Mullany’s move is in contrast to the many businesses in the St James’s area closing ground-floor galleries due to rising rent and rates in recent years.
However, Nick Mullany, who runs the business with his wife Angela, told ATG that in selecting this location, the most important factor was “not only the St James’s address, but, specifically Bury Street and street level. We will be in what remains a premier location for the fine art trade in London.”
Previously the pair had received clients by appointment in their Westminster location as well as participating in a number of international fairs including TEFAF Maastricht, BRAFA, La Biennale Paris, TEFAF New York Fall, the Biennale Internazionale dell'Antiquariato di Firenze.
Mullany added: “This served us well but we felt that longer term a commercial gallery space in St James’s would provide a more central focus point for showcasing our objects and meeting with our clients.”
The shop is currently undergoing a programme of redesign and refurbishment to suit the dealership’s stock. Mullany said that the work was done “with the same architects and designers with whom we have collaborated on our stands at TEFAF Maastricht and La Biennale”. It is being designed to reflect a Romanesque styled, cloistered interior.
‘Still in the game’
Silver dealer N&I Franklin previously occupied the gallery and has left after 30 years.
The business is currently seeking new office space and its contact details are available online, unchanged. “We are still very much in the game,” the dealership’s Ian Franklin told ATG, adding that the dealership is set to exhibit at next year’s Masterpiece fair.
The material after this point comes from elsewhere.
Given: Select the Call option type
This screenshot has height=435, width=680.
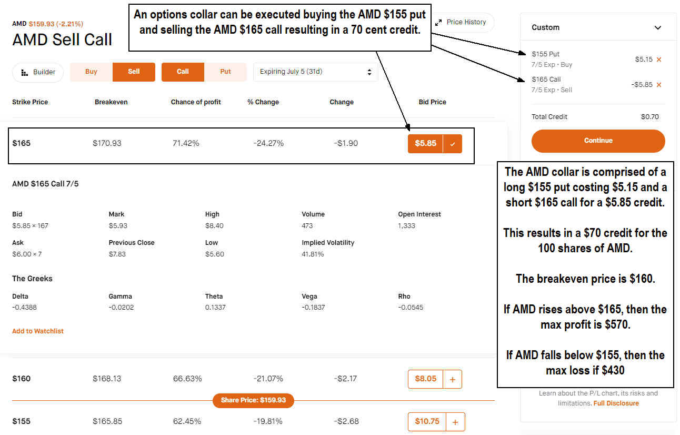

Below is our full Q&A with Nick Mullany.
Where are you moving from?
For the last few years our primary focus has been our preparation for and participation in major international exhibitions. The schedule has been a busy one with TEFAF Maastricht, following very soon after BRAFA, La Biennale Paris, TEFAF New York Fall, the Biennale Internazionale dell'Antiquariato di Firenze and, previously, Masterpiece, as well as various other events. During this time we received clients by appointment in our Westminster location, something which served us vey well, but we felt that longer term a commercial gallery space in St. James’s would provide a more central focus point for showcasing our objects and meeting with our clients.
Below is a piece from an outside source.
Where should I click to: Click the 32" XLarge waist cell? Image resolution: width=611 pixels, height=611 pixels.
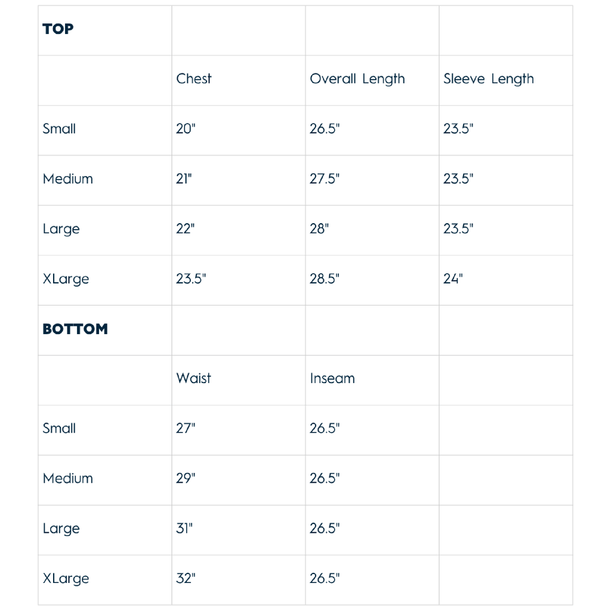(x=186, y=578)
How did you settle on this particular location – and how important was the St James’s address in selecting it?
It was the most important factor in selection. Not only the St. James’s address, but, specifically, Bury Street and street level. We had been considering this move for some time, but could not find the space which was suitable for us. We are convinced that the relatively small St. James’s block we will be in remains a premier location for the fine art trade in London and that Bury Street, in particular, is the perfect location for us. We also wanted a ground floor gallery with clearly visible large windows. The street is central. It is known all over the world. And it has a nice community feel. We would not have made the move anywhere else.
Are you undertaking redecorating work before opening?
Yes. The entire gallery will be redesigned and refurbished. We are working with the same architects and designers with whom we have collaborated on our stands at TEFAF Maastricht and La Biennale. Without giving too much away, we will be recreating a serene Romanesque styled, cloistered interior to showcase our objects and to meet with our clients in a beautiful peaceful atmosphere.
What are your plans for the new space?
We are planning many interesting events for the gallery including specialist selling exhibitions to coincide with London Art Weeks in June and December, as well as other times throughout the year. We will also be staging specialist talks and seminars with experts and curators, both local and international, on various topics.
These days more and more dealers are moving out of shops. How does it feel to be bucking the trend? How did you know it was time to make the leap?
Yes, that has been true over the last few years, particularly in the old art field. That is a trend born of the practical reality of the scarcity of suitable commercial space, high London rents and business rates and the rise of on-line trade. The art trade now also competes for commercial space with global fashion houses and other businesses in what were historically fine art areas in London. The area in St. James’s where we will open remains a destination location for fine art with a number of respected colleagues in the old master art world also choosing to move there in the last few years. We believe in the future of this area and in the vitality of the old master art field. The right space in the right location comes along very rarely – in this case, once in some 25 years. When this opportunity arose we could not let it pass.